Larry Colbeck: “Should people take the wine advice of “˜expert tasters’? The premise vastly understates what a wine professional does; what she or he provides to the wine lover.
“I offer this anecdote from my recent trip to France. Two handsome, young winemakers, cousins, fourth generation on the property; very photogenic, biodynamic growers, great story. Usually the wines are among the best of the appellation. Seems like a slam dunk.

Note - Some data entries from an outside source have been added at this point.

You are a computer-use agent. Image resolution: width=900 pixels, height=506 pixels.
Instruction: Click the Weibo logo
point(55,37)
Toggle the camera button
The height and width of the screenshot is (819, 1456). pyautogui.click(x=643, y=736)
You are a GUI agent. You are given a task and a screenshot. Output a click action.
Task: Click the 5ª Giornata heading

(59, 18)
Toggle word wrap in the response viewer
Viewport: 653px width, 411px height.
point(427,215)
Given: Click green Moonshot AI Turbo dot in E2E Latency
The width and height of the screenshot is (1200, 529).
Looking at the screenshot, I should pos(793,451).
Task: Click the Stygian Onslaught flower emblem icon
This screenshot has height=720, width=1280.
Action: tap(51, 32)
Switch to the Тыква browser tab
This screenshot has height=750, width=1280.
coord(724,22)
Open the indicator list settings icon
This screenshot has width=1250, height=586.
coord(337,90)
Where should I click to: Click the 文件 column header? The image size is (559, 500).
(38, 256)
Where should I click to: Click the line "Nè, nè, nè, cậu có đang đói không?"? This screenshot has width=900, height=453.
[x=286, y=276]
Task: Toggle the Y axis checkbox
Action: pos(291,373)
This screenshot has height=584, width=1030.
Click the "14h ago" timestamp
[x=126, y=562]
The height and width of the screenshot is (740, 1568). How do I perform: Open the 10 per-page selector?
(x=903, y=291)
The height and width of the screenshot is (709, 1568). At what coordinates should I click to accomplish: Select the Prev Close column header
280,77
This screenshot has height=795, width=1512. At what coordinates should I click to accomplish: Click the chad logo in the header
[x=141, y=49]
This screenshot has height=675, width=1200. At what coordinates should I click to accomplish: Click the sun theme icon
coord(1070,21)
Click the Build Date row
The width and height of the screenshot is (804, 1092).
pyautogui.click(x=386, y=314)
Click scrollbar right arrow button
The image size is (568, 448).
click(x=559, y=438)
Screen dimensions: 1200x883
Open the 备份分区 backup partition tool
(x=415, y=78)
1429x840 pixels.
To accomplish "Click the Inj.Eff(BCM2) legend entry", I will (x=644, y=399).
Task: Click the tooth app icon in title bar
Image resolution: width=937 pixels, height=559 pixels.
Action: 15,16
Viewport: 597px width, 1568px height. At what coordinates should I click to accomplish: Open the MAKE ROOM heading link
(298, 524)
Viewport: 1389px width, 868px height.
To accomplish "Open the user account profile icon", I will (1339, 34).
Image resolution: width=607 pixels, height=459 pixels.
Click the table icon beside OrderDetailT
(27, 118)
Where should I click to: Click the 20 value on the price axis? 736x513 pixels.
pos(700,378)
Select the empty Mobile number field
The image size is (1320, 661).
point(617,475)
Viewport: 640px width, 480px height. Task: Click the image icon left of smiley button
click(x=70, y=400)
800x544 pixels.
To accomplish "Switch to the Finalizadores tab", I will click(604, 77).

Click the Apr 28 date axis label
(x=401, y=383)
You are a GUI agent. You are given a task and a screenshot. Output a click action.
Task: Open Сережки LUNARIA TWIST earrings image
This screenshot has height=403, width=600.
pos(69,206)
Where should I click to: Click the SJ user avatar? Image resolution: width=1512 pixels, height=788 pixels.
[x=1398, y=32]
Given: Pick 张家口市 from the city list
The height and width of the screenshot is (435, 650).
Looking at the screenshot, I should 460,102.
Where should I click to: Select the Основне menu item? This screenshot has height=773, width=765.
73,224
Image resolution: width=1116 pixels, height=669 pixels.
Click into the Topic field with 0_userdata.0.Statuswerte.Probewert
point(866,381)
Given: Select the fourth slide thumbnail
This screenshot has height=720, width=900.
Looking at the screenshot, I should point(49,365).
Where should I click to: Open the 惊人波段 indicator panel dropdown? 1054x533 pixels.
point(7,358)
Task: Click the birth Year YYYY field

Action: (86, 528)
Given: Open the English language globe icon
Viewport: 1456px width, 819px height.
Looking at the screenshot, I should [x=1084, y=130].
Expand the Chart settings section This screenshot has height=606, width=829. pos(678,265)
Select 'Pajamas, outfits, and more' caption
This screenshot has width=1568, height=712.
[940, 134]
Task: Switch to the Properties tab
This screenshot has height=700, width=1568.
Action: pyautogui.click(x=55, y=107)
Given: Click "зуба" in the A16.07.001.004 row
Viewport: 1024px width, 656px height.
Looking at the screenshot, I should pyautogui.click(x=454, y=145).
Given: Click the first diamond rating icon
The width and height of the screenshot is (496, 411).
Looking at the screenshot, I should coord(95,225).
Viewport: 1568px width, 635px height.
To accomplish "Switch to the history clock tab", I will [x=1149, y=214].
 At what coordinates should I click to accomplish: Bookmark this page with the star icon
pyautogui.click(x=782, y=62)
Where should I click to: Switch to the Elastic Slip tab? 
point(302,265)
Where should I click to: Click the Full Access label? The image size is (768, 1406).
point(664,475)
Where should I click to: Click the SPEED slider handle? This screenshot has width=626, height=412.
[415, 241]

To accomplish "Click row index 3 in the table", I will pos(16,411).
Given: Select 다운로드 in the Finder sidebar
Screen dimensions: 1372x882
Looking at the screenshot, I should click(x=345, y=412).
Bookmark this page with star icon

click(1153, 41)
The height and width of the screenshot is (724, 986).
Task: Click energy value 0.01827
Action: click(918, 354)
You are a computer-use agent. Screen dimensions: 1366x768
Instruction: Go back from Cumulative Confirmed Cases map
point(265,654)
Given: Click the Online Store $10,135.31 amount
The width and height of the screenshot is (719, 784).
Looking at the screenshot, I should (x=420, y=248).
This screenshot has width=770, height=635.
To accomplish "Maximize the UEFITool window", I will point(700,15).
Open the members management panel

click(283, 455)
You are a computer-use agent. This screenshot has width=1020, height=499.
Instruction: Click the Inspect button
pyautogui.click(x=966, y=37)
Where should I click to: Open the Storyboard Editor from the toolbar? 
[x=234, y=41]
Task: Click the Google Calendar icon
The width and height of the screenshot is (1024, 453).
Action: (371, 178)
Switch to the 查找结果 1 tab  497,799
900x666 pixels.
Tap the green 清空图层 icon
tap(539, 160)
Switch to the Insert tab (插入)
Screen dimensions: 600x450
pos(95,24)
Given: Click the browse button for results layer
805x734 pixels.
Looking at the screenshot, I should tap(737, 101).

“But I know that we will taste a vintage where the weather in this particular appellation was conducive to rot. I know these are biodynamic growers, which limits their options to respond. Does that matter to the person who might buy this wine in a restaurant or retail shop? Absolutely not, but in my job it matters.
“We taste. When you put the wine to your nose do you smell rot, no! When you sip the wine do you taste rot, no! So everything is hunky-dory, no! Experience informs me that the lack of any yellow in the hue of the wine, the lack of brightness on the palate and the simple vinous aromas evading any varietal definition suggest this wine was indeed treated, probably with charcoal, for rot. Does this matter to the person who might buy this wine in a restaurant or retail shop? Nope, because I’m paying attention for them.
“If I chose to offer a wine for sale, it must smell and taste of the appellation stated on the label. Yes, even if the customers doesn’t know what that is supposed to be. I know from years of tasting in this appellation and at this specific property that this bottling is not up to snuff. We won’t be buying this wine this year. That, my friend, constitutes expert advice.
“We taste for tipicity when we buy wine but then we sell on its hedonistic charms, including the story. But even before a wine professional makes a recommendation, the good ones have brought an awful lot to the table.